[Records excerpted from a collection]
━━━━━━━━━━━━━━━━━━━━━━━━━━━━━━

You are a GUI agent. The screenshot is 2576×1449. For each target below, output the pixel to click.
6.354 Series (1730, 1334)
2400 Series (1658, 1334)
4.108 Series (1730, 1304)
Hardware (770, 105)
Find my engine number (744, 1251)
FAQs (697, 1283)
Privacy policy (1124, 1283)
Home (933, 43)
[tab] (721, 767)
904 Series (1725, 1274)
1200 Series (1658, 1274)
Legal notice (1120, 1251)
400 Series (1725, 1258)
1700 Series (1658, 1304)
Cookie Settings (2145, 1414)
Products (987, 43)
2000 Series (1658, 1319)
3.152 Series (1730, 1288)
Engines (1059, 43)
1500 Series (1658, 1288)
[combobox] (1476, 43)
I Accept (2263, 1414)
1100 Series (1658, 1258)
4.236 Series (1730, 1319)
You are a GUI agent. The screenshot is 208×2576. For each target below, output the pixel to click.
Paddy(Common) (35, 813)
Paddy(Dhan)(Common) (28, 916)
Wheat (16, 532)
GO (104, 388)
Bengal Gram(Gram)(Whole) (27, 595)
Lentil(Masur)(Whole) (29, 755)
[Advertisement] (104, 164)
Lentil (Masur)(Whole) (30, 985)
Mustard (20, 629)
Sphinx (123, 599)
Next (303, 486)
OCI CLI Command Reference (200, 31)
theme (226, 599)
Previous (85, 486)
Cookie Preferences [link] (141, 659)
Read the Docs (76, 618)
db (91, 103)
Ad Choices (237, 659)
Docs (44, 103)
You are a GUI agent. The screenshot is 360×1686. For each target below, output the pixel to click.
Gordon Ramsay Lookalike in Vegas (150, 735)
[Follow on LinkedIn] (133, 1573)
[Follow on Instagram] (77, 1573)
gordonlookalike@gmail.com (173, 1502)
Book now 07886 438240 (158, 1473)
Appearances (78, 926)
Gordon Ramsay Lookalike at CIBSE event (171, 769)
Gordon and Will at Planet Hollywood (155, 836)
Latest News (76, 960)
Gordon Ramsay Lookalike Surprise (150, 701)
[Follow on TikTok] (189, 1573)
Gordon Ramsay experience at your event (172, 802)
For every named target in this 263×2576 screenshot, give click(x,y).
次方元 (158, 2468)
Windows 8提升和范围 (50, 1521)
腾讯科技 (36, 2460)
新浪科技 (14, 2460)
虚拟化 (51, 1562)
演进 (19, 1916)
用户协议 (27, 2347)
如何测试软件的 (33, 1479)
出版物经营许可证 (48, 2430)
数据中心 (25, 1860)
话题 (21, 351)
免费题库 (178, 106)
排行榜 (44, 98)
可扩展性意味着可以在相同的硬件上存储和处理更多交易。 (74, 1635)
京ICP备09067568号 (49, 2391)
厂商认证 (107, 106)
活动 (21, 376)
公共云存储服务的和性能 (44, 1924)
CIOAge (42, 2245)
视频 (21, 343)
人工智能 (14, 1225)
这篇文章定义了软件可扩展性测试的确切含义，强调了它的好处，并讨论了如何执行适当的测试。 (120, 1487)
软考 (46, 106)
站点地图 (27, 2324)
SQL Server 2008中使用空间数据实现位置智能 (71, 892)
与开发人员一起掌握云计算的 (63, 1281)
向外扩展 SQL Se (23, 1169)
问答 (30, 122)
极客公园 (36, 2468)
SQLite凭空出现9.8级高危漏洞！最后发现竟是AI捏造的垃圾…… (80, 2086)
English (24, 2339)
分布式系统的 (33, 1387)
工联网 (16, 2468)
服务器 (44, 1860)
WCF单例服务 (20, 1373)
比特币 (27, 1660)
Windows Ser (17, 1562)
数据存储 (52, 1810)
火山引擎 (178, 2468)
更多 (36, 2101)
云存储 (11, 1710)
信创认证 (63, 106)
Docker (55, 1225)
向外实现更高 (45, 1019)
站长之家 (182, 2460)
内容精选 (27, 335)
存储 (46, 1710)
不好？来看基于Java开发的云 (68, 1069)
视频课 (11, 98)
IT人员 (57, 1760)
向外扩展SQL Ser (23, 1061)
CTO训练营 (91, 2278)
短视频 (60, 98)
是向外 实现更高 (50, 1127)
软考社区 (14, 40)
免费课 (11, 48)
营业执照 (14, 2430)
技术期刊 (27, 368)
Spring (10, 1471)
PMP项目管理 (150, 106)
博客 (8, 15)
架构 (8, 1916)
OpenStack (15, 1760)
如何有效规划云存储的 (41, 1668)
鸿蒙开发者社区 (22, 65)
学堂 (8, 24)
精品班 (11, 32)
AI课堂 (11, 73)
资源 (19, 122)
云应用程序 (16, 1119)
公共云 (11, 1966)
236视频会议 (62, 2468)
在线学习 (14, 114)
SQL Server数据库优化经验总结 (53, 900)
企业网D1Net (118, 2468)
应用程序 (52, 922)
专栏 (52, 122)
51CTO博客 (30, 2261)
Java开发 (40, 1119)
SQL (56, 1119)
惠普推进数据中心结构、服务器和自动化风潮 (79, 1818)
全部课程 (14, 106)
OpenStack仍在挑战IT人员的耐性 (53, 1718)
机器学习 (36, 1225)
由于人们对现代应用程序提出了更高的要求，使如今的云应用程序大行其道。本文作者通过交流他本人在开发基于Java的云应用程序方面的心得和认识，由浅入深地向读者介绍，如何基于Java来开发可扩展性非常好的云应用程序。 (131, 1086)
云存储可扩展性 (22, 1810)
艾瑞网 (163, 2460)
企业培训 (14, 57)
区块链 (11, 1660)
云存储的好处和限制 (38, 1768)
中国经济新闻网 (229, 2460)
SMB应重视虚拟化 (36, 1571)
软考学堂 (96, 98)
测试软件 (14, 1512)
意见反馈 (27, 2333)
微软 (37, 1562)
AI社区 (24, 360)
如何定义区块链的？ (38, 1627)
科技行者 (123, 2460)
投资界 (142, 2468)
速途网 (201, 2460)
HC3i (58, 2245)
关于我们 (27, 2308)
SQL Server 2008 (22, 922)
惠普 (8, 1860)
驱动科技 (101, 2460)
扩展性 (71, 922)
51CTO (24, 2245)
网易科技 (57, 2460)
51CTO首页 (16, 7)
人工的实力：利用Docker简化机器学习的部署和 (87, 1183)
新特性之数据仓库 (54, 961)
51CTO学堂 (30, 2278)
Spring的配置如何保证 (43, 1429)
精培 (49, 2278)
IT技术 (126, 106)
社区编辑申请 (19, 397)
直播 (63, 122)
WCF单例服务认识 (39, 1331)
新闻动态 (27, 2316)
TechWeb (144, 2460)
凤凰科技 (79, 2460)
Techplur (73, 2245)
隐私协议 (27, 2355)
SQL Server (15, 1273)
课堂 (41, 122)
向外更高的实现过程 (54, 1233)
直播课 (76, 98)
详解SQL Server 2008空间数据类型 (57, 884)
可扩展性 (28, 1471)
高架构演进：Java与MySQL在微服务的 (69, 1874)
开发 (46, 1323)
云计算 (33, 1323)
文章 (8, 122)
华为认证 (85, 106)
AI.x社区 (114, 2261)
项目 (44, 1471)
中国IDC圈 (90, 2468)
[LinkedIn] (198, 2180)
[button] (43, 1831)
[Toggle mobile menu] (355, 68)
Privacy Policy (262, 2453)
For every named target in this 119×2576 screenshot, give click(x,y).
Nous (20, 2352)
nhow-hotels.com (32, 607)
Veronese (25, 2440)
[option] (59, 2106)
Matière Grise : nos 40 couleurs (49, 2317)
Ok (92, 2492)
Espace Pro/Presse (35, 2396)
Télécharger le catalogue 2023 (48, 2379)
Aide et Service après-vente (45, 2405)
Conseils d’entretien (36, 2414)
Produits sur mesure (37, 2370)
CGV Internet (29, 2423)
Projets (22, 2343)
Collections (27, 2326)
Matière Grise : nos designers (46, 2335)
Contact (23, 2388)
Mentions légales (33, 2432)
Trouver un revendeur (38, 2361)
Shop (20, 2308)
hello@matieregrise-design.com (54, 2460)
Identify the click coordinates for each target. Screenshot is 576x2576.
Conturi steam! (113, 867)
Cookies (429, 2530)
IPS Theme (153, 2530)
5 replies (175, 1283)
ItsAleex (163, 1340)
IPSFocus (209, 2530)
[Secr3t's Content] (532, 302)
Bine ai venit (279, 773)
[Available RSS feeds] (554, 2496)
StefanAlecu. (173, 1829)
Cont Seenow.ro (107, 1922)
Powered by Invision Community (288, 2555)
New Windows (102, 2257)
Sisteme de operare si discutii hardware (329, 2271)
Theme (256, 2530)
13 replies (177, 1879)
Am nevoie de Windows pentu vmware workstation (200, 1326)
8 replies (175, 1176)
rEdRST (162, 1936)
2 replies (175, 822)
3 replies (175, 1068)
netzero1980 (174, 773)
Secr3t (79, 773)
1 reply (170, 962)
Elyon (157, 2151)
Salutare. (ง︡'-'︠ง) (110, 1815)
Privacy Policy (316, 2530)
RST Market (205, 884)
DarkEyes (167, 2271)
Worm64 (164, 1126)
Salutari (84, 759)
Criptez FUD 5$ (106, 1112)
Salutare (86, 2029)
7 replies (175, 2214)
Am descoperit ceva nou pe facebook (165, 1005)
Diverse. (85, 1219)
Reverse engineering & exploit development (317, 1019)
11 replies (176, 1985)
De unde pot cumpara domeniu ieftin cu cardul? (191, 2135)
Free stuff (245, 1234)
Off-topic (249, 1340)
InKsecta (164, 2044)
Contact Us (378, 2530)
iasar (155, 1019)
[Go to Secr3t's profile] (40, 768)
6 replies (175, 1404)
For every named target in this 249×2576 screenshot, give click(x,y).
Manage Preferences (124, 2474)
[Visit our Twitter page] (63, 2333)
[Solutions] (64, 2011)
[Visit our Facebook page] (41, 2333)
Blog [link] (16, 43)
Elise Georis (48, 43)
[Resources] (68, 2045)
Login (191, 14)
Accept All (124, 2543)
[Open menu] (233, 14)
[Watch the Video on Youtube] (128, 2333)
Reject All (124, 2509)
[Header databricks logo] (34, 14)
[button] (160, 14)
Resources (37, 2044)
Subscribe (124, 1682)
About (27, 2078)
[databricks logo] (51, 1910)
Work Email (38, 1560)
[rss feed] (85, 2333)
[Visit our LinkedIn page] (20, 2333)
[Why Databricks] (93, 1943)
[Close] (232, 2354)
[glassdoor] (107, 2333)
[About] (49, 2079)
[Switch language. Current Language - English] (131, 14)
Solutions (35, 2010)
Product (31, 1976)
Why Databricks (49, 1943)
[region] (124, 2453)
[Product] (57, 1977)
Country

━━━━━━━━━━━━━━━━━━━━━━━━━━━━━━

*Exercise directions*
From the records above, repeat exactly the lines from the one with "AI课堂 (11, 73)" through the one with "Télécharger le catalogue 2023 (48, 2379)", both included.

*Response for this exercise*
AI课堂 (11, 73)
资源 (19, 122)
云应用程序 (16, 1119)
公共云 (11, 1966)
236视频会议 (62, 2468)
在线学习 (14, 114)
SQL Server数据库优化经验总结 (53, 900)
企业网D1Net (118, 2468)
应用程序 (52, 922)
专栏 (52, 122)
51CTO博客 (30, 2261)
Java开发 (40, 1119)
SQL (56, 1119)
惠普推进数据中心结构、服务器和自动化风潮 (79, 1818)
全部课程 (14, 106)
OpenStack仍在挑战IT人员的耐性 (53, 1718)
机器学习 (36, 1225)
由于人们对现代应用程序提出了更高的要求，使如今的云应用程序大行其道。本文作者通过交流他本人在开发基于Java的云应用程序方面的心得和认识，由浅入深地向读者介绍，如何基于Java来开发可扩展性非常好的云应用程序。 (131, 1086)
云存储可扩展性 (22, 1810)
艾瑞网 (163, 2460)
企业培训 (14, 57)
区块链 (11, 1660)
云存储的好处和限制 (38, 1768)
中国经济新闻网 (229, 2460)
SMB应重视虚拟化 (36, 1571)
软考学堂 (96, 98)
测试软件 (14, 1512)
意见反馈 (27, 2333)
微软 (37, 1562)
AI社区 (24, 360)
如何定义区块链的？ (38, 1627)
科技行者 (123, 2460)
投资界 (142, 2468)
速途网 (201, 2460)
HC3i (58, 2245)
关于我们 (27, 2308)
SQL Server 2008 (22, 922)
惠普 (8, 1860)
驱动科技 (101, 2460)
扩展性 (71, 922)
51CTO (24, 2245)
网易科技 (57, 2460)
51CTO首页 (16, 7)
人工的实力：利用Docker简化机器学习的部署和 (87, 1183)
新特性之数据仓库 (54, 961)
51CTO学堂 (30, 2278)
Spring的配置如何保证 (43, 1429)
精培 (49, 2278)
IT技术 (126, 106)
社区编辑申请 (19, 397)
直播 (63, 122)
WCF单例服务认识 (39, 1331)
新闻动态 (27, 2316)
TechWeb (144, 2460)
凤凰科技 (79, 2460)
Techplur (73, 2245)
隐私协议 (27, 2355)
SQL Server (15, 1273)
课堂 (41, 122)
向外更高的实现过程 (54, 1233)
直播课 (76, 98)
详解SQL Server 2008空间数据类型 (57, 884)
可扩展性 (28, 1471)
高架构演进：Java与MySQL在微服务的 (69, 1874)
开发 (46, 1323)
云计算 (33, 1323)
文章 (8, 122)
华为认证 (85, 106)
AI.x社区 (114, 2261)
项目 (44, 1471)
中国IDC圈 (90, 2468)
[LinkedIn] (198, 2180)
[button] (43, 1831)
[Toggle mobile menu] (355, 68)
Privacy Policy (262, 2453)
For every named target in this 119×2576 screenshot, give click(x,y).
Nous (20, 2352)
nhow-hotels.com (32, 607)
Veronese (25, 2440)
[option] (59, 2106)
Matière Grise : nos 40 couleurs (49, 2317)
Ok (92, 2492)
Espace Pro/Presse (35, 2396)
Télécharger le catalogue 2023 (48, 2379)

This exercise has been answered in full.